For Ari Aster's Hereditary, the hype was peak out of Sundance Film Festival. Critics dubbed it the scariest film in years, with many comparing it to The Exorcist. Does it live to its reputation? As a movie, yes, but as a story, it isn't as strong. Aster cleverly uses the stages of grief as a guide to forward the plot, but the intended impact falls short. Women hold the story together as Toni Collette at her most brilliant and most unhinged. It's just frustrating when a movie full of potential fumbles in it's second and third act, leaving you unfulfilled and with more questions than answers.
When Ellen Graham, the matriarch of the Graham family dies, her estranged daughter Annie (Toni Collette) throws herself into her work. The mother of two is a diorama artist who creates scenes of her daily life, some serene, some gruesome. Her nuclear family consists of Peter (Alex Wolff)-- her eldest child is a teenaged stoner with raging hormones; Charlie (Milly Shapiro), the creepiest child on screen since Damien in the Omen; and Steve (Gabriel Byrne), the loving husband and father whose just trying to hold shit together. All are mourning in their own way, but Charlie is most affected. To cope, Annie attends group grief management meetings where she meets Joan (Ann Dowd), a grieving mother looking for solace in the company of others. Unbeknown to Annie, this is a match made in hell.
As family tragedy strikes again, Annie is vulnerable, and Joan sees an opportunity to forward her agenda, and the family descent into madness begins. One by one they start to unravel as the sins of the mother come crashing down on Annie, and it is her responsibility to make things right.
Aster and cinematographer Pawel Pogorzelski deserve high praise for their technical and visual execution. The audience gets a bird's eye view--a diorama in motion--into the life of the Graham family. The use of darkness and shadows plays tricks on the mind and implants a haunting sense of dread. The soundtrack intensifies that anxious feeling with deep hollow sounds and eerie music that sets the tone for the sinister forces at work.
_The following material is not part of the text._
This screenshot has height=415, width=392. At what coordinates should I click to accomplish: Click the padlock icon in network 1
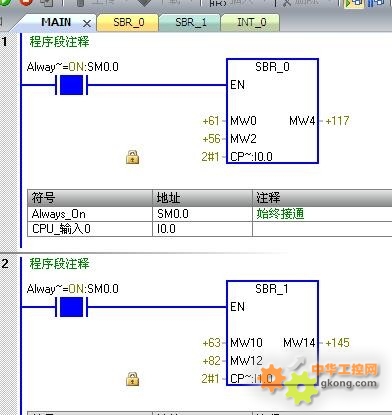[132, 157]
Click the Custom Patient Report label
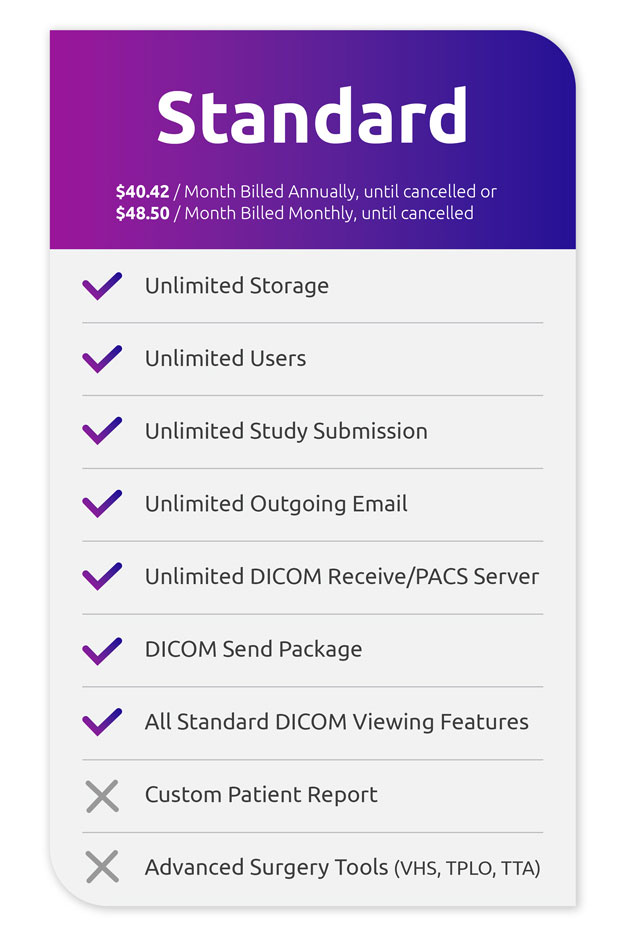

Another fascinating aspect is the way Aster cleverly implements the stages of grief into pivotal scenes. Denial and anger are first as the Graham family can't have dinner anymore because it turns into a screaming match. Bargaining and depression happen as Annie finds ways to address and cope with her losses by attending grief meetings and bonding with Joan, and at this stage, our heroine is susceptible to evil influences. Finally, when Annie begins to accept her fate, she believes she is the one that can free her family from this inherited curse.
The best asset to the film is the captivating performance by actress Toni Collete. She delivers one of the best portrayals of the year in a genre often ignored by award committees. Here's to hoping award snobs can put aside their hate for the horror genre to acknowledge superb acting next year.
With so much to celebrate, Hereditary isn't perfect. From the trailers, many compared the film Jennifer Kent's The Babadook anticipating it would examine the profound effects of mental illness on motherhood, and how that impacts a nuclear family. However, the film is more an homage to Rosemary's Baby with necromancy as a central plot device, and in this case, that feels like a cop-out. It's much more frightening to think of this as a look into the life of a dysfunctional family than it is the work of the devil. There is a problem with the use of these specific themes because Aster's script doesn't shift smoothly between them. This left a disconnect between each act, making it feel like several different films are happening at once.
Hereditary is a hallmark in cinematic film making, and still worth a watch, but the narrative prevents it from living up to its full potential and leaves viewers scratching their heads wondering what they just saw.